# Import data_utils

In [None]:
from climsim_utils.data_utils import *
import gc

# Instantiate class

In [None]:
import os

notebook_path = os.getcwd()
root_path = os.path.dirname(notebook_path)

grid_path = os.path.join(root_path, 'grid_info', 'ClimSim_low-res_grid-info.nc')
norm_path = os.path.join(root_path, 'preprocessing', 'normalizations/')

grid_info = xr.open_dataset(grid_path)
input_mean = xr.open_dataset(norm_path + 'inputs/input_mean.nc')
input_max = xr.open_dataset(norm_path + 'inputs/input_max.nc')
input_min = xr.open_dataset(norm_path + 'inputs/input_min.nc')
output_scale = xr.open_dataset(norm_path + 'outputs/output_scale.nc')

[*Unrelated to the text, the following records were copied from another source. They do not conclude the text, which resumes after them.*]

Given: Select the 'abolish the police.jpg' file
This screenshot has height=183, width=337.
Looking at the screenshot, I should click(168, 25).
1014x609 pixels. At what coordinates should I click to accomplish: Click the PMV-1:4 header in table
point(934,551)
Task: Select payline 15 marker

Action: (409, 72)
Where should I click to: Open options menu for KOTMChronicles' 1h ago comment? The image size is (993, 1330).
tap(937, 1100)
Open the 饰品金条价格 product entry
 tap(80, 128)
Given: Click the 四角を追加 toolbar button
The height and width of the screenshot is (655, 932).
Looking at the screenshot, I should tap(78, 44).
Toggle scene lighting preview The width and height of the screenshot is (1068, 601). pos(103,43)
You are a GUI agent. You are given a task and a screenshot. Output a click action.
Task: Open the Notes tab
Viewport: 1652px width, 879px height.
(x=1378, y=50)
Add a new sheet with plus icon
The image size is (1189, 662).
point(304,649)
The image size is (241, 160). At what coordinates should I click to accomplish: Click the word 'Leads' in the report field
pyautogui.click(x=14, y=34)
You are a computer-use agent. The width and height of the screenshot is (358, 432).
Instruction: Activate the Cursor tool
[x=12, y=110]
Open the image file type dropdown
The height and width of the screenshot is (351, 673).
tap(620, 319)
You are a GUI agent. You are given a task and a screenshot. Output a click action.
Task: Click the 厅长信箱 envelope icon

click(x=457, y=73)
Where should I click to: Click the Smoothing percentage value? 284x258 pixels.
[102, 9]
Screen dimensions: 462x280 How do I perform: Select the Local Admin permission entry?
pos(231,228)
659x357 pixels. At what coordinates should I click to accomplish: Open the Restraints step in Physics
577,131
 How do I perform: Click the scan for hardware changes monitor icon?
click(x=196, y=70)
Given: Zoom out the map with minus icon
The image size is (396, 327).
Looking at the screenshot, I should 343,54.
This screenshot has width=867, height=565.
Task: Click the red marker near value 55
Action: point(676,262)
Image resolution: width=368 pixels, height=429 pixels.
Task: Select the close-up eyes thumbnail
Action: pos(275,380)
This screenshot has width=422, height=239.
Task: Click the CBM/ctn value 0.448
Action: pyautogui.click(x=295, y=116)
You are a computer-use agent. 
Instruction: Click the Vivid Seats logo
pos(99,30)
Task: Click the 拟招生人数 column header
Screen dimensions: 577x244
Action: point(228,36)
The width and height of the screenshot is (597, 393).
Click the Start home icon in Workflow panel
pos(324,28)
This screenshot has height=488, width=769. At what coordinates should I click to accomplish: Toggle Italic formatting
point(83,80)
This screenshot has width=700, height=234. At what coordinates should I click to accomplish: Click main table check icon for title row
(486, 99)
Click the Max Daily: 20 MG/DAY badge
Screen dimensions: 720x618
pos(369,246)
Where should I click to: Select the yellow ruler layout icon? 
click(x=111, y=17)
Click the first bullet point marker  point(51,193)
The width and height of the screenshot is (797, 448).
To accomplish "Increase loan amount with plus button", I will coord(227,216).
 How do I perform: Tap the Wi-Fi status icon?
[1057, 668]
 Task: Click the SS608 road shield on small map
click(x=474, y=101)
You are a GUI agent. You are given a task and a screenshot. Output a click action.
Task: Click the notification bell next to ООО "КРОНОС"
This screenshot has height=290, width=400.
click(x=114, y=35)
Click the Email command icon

data = data_utils(grid_info = grid_info, 
                  input_mean = input_mean, 
                  input_max = input_max, 
                  input_min = input_min, 
                  output_scale = output_scale)

# set variables to V1 subset
data.set_to_v1_vars()

# Load training and validation data

In [None]:
# Change this path to your own
project_path = os.path.dirname(root_path)
data_path = os.path.join(project_path, 'data/')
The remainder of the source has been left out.